Quando Passos Coelho ataca o Governo dizendo que ele se encontra refém de entendimentos parlamentares porque não tem maioria absoluta, na realidade aquilo que critica verdadeiramente é a democracia. Ao invés do que afirma com a expressão “governar através do mínimo denominador comum”, o que ele diz é que não se deve procurar uma maioria alargada, que corresponda à vontade dos portugueses. Quando ele fala que não há coragem para as reformas necessárias, mesmo que seja de forma confrontacional com os portugueses, revela que para ele governar é um exercício apesar dos governados e em que o que interessa é impor uma terapia, uma qualquer profilaxia que cure o país da sua realidade, mesmo quando a cura mate de outra forma.

Foi assim quando governou e foi por isso que foi embora.

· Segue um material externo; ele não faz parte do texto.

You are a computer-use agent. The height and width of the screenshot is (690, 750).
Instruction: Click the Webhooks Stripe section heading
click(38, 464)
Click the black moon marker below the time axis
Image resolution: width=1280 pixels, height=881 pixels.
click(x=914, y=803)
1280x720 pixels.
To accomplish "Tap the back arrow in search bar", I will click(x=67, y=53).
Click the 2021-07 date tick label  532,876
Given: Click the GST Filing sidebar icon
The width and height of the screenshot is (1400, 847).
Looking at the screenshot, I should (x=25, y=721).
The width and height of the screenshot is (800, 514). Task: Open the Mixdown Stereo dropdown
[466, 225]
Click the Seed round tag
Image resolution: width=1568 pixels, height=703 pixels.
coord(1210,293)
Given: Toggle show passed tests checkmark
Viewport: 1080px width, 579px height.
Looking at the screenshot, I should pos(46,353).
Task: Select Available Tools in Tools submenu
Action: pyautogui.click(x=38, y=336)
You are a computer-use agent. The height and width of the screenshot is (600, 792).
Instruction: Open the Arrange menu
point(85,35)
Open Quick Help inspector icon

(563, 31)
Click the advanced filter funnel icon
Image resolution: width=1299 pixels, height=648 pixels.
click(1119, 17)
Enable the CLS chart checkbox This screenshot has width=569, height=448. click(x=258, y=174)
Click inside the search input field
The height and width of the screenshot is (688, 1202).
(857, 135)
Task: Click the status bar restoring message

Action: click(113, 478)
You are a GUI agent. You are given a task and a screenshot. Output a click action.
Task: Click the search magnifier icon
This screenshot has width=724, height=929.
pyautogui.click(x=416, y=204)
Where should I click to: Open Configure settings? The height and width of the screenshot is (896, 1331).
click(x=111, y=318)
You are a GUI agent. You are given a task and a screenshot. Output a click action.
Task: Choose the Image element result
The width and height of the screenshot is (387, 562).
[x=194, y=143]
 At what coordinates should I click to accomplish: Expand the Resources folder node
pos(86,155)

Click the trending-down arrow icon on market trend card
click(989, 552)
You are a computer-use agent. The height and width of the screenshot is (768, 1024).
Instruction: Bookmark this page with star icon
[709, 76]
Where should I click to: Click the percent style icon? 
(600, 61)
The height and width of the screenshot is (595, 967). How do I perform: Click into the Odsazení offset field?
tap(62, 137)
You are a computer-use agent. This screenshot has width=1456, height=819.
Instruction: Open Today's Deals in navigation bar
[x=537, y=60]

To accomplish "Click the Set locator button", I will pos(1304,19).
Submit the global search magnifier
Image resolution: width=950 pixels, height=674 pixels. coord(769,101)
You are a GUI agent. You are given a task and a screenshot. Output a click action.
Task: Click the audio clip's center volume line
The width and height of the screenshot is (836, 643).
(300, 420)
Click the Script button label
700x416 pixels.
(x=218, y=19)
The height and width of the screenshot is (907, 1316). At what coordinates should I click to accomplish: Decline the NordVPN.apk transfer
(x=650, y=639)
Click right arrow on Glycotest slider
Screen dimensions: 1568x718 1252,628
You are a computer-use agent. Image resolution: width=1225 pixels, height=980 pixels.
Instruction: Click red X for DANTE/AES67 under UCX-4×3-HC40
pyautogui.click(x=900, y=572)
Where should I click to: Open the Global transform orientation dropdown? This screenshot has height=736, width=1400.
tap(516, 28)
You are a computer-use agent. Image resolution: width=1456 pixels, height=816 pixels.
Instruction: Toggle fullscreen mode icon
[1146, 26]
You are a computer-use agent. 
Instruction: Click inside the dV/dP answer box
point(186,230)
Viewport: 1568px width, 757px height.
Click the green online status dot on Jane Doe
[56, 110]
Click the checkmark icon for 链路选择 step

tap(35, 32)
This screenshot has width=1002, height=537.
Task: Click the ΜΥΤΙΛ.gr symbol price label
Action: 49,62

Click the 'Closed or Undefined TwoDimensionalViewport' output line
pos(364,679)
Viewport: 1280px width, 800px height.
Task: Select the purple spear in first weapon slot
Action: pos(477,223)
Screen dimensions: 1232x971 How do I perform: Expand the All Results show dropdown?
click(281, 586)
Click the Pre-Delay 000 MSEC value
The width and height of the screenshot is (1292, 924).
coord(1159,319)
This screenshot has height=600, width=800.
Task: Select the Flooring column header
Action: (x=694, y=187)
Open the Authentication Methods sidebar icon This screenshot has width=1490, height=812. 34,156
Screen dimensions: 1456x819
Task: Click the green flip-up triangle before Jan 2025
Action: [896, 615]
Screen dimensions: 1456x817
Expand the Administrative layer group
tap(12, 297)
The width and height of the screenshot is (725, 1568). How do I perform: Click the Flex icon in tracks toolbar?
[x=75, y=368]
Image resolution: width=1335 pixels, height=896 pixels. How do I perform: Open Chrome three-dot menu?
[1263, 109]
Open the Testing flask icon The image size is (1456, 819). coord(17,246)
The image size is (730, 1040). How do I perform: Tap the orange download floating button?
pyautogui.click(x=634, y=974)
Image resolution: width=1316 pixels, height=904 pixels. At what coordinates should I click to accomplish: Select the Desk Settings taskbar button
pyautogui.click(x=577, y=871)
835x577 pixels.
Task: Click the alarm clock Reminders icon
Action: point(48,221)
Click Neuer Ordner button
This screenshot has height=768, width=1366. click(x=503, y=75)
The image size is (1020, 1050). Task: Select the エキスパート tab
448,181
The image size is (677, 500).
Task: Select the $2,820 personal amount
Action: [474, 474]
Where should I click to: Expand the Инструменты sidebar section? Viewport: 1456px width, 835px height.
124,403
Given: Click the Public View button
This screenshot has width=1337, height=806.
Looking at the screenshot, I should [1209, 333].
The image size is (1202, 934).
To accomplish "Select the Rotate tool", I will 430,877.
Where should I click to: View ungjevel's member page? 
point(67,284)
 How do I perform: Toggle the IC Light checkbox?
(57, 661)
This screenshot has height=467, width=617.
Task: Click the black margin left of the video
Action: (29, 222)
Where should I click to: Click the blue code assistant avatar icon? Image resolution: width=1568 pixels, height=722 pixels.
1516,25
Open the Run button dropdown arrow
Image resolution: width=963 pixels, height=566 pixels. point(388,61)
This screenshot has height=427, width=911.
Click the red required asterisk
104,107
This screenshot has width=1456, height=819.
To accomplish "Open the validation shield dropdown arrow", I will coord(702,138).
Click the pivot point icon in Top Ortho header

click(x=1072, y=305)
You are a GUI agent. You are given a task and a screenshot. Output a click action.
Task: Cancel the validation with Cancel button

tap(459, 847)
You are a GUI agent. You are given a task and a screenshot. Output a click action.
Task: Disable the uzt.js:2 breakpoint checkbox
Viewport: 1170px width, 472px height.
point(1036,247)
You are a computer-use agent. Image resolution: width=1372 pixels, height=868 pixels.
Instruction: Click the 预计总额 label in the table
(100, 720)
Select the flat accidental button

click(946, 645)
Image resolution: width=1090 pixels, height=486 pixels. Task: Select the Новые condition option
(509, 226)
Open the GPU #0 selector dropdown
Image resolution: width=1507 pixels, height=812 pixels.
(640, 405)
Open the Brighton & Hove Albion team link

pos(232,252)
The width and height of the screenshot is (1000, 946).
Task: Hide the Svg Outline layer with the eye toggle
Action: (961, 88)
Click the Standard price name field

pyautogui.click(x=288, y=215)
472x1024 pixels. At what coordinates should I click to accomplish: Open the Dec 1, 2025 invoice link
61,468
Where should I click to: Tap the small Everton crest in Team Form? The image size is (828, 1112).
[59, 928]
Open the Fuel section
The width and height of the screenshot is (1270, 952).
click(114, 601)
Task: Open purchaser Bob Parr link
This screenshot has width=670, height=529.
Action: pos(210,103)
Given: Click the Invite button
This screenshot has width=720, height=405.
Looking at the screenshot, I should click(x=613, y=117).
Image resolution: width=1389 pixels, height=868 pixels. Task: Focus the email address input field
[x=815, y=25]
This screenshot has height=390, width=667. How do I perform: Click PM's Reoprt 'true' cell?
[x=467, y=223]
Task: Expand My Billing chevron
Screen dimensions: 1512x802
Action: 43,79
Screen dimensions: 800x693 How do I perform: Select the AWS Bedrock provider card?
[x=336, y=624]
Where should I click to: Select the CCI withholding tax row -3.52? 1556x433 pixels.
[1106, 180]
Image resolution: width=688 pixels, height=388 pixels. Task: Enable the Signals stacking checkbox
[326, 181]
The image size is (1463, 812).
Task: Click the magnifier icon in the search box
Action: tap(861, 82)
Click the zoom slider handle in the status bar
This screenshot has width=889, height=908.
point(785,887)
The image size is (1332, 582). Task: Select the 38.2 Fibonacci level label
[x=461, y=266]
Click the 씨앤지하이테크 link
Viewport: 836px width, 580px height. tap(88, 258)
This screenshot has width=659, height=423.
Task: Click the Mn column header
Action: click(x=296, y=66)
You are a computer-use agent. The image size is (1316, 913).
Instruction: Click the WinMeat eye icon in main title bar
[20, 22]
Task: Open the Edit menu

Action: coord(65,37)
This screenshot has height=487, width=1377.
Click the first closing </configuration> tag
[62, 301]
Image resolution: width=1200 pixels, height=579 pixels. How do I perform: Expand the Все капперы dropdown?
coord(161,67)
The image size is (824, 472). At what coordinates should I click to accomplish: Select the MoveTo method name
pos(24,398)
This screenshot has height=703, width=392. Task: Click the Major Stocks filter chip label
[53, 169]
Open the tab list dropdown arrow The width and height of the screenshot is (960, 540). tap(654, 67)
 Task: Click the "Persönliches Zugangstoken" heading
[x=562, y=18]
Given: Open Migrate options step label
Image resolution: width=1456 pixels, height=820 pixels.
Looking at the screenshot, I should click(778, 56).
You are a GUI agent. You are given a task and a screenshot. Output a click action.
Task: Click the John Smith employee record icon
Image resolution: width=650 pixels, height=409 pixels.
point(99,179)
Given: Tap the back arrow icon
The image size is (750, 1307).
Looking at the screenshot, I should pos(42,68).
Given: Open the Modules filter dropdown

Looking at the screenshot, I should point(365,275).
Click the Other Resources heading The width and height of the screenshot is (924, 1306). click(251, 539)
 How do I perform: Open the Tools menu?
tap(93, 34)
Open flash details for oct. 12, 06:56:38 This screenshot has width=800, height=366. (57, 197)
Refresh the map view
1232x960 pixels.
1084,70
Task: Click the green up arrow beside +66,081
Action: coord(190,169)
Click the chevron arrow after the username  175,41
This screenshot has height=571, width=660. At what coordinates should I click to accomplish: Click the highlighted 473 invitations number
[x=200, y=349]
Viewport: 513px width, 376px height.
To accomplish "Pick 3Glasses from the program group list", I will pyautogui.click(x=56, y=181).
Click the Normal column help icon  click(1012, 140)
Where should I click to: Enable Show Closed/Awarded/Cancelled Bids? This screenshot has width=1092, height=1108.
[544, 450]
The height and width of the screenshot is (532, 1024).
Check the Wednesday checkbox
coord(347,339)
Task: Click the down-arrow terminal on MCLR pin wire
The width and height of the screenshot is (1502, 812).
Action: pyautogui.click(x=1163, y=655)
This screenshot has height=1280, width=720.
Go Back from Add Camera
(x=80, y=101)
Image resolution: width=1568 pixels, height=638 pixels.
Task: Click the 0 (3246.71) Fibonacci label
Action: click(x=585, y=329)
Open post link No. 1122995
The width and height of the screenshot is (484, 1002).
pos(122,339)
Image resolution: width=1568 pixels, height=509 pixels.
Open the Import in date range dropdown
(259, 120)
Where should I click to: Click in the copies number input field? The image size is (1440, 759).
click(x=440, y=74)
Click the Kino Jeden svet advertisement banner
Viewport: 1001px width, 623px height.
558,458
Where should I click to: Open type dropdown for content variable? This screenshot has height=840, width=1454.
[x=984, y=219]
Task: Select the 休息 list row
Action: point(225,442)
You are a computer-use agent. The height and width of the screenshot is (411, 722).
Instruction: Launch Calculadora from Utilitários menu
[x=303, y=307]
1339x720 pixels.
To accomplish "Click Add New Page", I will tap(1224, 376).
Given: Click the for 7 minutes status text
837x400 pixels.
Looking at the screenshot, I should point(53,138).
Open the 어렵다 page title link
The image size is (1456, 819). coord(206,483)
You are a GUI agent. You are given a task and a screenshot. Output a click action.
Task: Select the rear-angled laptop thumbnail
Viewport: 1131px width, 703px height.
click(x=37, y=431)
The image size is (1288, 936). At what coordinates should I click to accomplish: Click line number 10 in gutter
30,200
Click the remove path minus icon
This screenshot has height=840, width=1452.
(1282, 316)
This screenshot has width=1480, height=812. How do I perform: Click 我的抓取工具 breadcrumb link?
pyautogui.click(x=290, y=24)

As polémicas da espuma dos dias alimentada pelos “media”, nas suas versões “mass” e “social”, nada significam em relação ao essencial. Nos últimos anos a esquerda portuguesa devolveu direitos aos portugueses, aumentou salários e rendimento disponível às famílias (lembremo-nos de quanto custava os passes de transportes, por exemplo), ao mesmo tempo que pôs as contas públicas na ordem, criando o primeiro superávit da história do Portugal democrático, pelo meio demos de frente contra esta Pandemia (assim em maiúsculas, para demonstrar que é algo totalmente inédito e inimaginável há menos de 2 anos). Apesar de tudo isto, qual é a nova receita do “Desejado”? A retórica gasta das “reformas” que só têm uma tradução na direita portuguesa – redistribuir a pouca riqueza existente, mas ao contrário".